* **ABOUT THIS EXERCISE**
Show each line of the records in which the word "SearchWP" occurs.

INFORMATION START

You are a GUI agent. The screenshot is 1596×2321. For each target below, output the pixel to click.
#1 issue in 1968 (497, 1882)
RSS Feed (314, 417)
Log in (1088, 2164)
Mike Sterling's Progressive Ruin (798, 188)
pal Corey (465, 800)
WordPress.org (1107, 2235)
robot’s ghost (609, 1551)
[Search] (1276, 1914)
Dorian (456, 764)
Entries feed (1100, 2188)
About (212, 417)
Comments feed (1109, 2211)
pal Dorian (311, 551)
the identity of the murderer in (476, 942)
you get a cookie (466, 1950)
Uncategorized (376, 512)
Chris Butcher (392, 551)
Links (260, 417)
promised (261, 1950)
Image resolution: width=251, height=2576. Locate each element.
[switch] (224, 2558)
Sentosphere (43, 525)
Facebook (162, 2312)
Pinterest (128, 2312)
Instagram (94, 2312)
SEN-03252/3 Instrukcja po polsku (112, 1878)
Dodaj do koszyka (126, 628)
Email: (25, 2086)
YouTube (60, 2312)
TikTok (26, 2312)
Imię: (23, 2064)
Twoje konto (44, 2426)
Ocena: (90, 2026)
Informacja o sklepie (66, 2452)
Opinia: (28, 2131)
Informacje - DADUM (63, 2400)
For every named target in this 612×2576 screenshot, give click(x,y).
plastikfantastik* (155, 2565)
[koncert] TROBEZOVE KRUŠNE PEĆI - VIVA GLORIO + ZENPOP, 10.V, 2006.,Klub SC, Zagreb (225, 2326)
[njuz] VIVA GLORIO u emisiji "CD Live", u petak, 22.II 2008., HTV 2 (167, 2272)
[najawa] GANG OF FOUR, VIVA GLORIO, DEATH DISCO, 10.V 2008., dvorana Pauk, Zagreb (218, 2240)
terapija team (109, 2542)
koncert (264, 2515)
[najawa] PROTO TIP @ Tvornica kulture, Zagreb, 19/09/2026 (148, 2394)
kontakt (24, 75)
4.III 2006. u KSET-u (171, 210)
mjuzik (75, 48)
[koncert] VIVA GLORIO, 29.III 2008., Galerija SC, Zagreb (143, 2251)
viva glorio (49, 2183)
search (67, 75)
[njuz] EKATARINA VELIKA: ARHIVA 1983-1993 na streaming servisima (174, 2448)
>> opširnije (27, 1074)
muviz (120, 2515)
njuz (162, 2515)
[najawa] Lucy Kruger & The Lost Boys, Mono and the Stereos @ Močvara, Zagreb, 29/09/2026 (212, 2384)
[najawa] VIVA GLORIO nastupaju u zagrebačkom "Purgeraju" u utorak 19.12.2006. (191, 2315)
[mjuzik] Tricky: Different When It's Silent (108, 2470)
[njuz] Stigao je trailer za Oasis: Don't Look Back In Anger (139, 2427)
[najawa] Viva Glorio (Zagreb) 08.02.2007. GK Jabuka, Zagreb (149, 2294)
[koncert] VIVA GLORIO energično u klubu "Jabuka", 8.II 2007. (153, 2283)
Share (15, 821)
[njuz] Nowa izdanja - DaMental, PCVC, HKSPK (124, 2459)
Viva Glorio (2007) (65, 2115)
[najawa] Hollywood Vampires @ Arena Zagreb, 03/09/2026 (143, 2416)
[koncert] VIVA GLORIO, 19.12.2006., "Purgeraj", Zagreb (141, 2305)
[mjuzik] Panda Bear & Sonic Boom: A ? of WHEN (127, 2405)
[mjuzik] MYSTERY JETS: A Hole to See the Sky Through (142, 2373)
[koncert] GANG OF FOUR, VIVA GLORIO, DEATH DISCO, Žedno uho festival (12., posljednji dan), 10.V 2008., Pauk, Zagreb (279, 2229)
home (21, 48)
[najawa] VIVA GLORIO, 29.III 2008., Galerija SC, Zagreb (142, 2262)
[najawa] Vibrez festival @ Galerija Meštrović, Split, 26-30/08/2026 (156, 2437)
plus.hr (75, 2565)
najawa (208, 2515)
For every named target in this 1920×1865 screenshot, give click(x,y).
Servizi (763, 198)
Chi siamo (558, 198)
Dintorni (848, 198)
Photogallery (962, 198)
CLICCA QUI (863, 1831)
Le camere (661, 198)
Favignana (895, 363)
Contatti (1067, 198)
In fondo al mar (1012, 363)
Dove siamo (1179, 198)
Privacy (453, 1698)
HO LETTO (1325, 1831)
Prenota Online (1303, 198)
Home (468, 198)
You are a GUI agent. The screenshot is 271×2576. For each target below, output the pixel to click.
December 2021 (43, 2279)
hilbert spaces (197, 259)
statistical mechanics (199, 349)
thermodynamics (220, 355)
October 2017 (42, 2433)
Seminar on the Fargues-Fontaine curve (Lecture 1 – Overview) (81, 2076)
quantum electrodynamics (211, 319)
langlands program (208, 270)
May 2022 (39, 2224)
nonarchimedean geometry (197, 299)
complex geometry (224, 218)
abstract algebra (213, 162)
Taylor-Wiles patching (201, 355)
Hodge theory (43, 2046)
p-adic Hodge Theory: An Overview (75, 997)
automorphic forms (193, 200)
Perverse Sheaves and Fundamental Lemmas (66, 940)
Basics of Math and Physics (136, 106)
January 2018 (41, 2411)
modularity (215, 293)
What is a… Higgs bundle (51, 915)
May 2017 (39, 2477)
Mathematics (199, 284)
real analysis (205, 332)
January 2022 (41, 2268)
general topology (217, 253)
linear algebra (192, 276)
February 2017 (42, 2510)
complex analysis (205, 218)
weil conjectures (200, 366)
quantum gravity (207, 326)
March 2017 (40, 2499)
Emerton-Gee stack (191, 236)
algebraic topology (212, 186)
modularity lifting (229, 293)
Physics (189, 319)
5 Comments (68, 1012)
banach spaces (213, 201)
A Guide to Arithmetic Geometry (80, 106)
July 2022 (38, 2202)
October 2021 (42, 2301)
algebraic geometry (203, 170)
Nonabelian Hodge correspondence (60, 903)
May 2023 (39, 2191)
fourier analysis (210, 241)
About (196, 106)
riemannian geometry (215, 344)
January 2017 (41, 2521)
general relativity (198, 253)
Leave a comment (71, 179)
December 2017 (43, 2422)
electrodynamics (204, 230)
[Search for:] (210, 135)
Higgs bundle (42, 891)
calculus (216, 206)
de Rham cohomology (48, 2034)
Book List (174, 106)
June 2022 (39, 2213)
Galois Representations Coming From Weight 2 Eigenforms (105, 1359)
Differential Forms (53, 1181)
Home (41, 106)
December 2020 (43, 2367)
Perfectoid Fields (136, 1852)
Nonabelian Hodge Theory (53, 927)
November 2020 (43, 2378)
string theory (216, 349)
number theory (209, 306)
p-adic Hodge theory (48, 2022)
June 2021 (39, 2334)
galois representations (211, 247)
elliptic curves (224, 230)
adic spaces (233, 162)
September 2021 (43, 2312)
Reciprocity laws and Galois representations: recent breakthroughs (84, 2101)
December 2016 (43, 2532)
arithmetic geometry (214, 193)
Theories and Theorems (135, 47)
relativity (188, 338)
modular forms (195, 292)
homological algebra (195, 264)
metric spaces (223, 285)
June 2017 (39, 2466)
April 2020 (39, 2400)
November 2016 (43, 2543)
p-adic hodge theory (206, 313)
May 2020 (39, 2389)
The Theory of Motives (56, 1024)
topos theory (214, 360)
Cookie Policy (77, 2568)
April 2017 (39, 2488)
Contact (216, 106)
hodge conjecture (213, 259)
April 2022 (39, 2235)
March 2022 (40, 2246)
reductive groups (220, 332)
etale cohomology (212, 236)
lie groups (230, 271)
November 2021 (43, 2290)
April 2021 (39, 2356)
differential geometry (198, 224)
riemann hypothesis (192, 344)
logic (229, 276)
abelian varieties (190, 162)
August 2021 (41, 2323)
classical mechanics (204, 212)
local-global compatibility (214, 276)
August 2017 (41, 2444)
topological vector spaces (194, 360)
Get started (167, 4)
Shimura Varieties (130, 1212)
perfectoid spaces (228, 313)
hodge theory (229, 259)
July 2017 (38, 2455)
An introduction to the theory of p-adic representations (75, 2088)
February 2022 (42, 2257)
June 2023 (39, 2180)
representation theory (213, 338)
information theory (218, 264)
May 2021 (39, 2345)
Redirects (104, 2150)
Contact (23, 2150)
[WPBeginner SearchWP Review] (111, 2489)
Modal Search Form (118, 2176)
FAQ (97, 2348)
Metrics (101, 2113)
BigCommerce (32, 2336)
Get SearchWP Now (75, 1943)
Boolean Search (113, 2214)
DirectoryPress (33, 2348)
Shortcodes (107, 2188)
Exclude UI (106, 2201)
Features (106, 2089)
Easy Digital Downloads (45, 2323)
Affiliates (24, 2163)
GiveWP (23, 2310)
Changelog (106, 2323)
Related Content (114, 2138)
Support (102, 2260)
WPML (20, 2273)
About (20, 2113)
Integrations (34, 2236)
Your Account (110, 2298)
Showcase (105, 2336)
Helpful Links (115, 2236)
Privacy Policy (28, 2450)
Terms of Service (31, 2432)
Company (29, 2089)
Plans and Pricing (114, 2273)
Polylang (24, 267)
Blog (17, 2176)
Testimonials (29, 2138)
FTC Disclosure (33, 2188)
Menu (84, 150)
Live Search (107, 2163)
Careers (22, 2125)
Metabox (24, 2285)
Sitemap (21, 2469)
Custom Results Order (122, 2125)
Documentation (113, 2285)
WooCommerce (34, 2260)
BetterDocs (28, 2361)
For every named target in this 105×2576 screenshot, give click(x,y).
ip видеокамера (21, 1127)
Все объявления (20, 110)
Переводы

INFORMATION END

* **EXERCISE RESPONSE**
[WPBeginner SearchWP Review] (111, 2489)
Get SearchWP Now (75, 1943)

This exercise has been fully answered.